Numa visita do tio bem-sucedido, os irmãos preparam-se para mendigar outra generosa ajuda. Um está convencido a enterrar dinheiro em empreendimentos hoteleiros na Califórnia, caindo no logro de um investidor fantasma que se há-de evaporar assim que vir a cor do dinheiro. O outro está a braços com mais uma dívida de jogo, desta vez uma dívida assustadora. O tio ouve-os pacientemente. Desta vez a ajuda tem uma contrapartida. É o tio que está aflito. Confessa que a fortuna que amealhou nem sempre respeitou a lei. E teme por uma auditoria que se avizinha. Admite que a descoberta de podres nos seus negócios o levará por muitos anos à cadeia.

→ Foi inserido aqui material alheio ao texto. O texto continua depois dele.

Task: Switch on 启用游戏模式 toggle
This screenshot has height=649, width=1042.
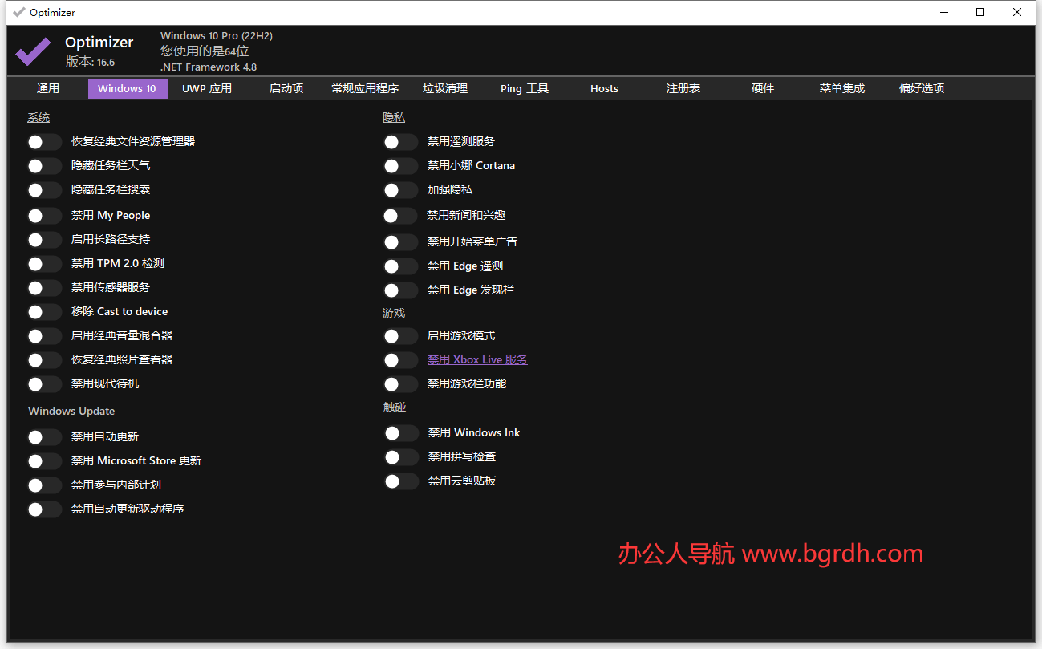Action: tap(400, 336)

É então que entra a ajuda dos irmãos. Há um membro do conselho de administração das empresas do tio que está disposto a contar tudo o que sabe. O tio sente-se refém deste homem. Só vê uma possibilidade de resolver o problema: liquidar o homem que lhe faz frente. Para não ficar refém de outros – por isso não equaciona a contratação de assassinos profissionais –, convoca a lealdade familiar. Escolheu os sobrinhos para a tarefa. Chegara a hora dos sobrinhos retribuírem todos os favores que o tio lhes fizera para trás. A factura é a encomenda apresentada pelo tio, a morte do homem que o ameaçava levar à prisão.

Os irmãos ficam incrédulos. Primeiro, com a desonestidade que o tio confessa, eles que sempre viram no tio um modelo de virtudes (quem sabe, apenas porque era o sustento nas horas de aperto). Depois, o tio não hesitara em pedir-lhes algo que mexia com as suas convicções. A primeira reacção é a de impossibilidade de tirar a vida a outra pessoa. Depois são tomados pela vertigem das vantagens materiais. O tio prometera uma compensação generosa, ainda mais generosa do que em vezes anteriores. Nervosos e amadores, esboçam o plano do assassinato. No fim de várias hesitações patéticas, conseguem matar o homem que ensombrava o tio.

O dia seguinte é de fantasmas. Um deles não consegue dormir. O outro acorda sobressaltado por um pesadelo. Com a passagem dos dias, o primeiro vai apaziguando a consciência, excitado com as possibilidades de sucesso que se perfilam. O outro mergulha numa depressão profunda, a cada dia mais arrependido com o acto cometido. Mergulha na bebida e nos comprimidos e regressa ao deus que outrora renegara. Um certo dia, confessa ao irmão que se vai entregar à polícia. O irmão fica assustado, temendo que a polícia chegue até à sua co-autoria do crime. Decide contar ao tio, que fica contagiado pelo pânico. Não demora a elaborar um plano de contingência: um irmão tem que silenciar o outro, silenciar para sempre. O irmão, depois da incredulidade inicial, resigna-se. Planeia o acto, no barco que ambos compraram meses antes, baptizado “sonho de Cassandra”. No momento em que preparava um cocktail de comprimidos e cerveja para liquidar o irmão tomado pelos remorsos, é incapaz de levar até ao fim o envenenamento. Furioso, dispara acusações contra o irmão remoído pelo remorso. Lutam. Aquele que ia matar acaba por ser morto, numa queda que lhe fractura o crânio. O outro, desesperado, afoga-se.

A rir-se, fica o tio sem escrúpulos. Até se adivinha que apenas quis afastar do caminho um homem que lhe fazia sombra nas empresas, que toda a história contada era o pretexto para o afastar sem o demitir. Usou os ingénuos sobrinhos, que fizeram o serviço e acabaram, com a fratricida luta, por apagar o rasto da responsabilidade do tio. A surpreendente mensagem é a antítese da moralidade. O crime, compensa. Vingou a maquiavélica personagem que teve arte de congeminar um plano perfeito. Endossou a responsabilidade para os sobrinhos inebriados pela soberba. E depois jogou com os seus remorsos para os limpar do mapa. Varrendo todos os vestígios da sua responsabilidade no homicídio, ele que havia sido o mandante.

Razão tinha um dos irmãos, quando discutiam num momento de dúvida existencial do outro: a maior parte dos crimes fica por resolver.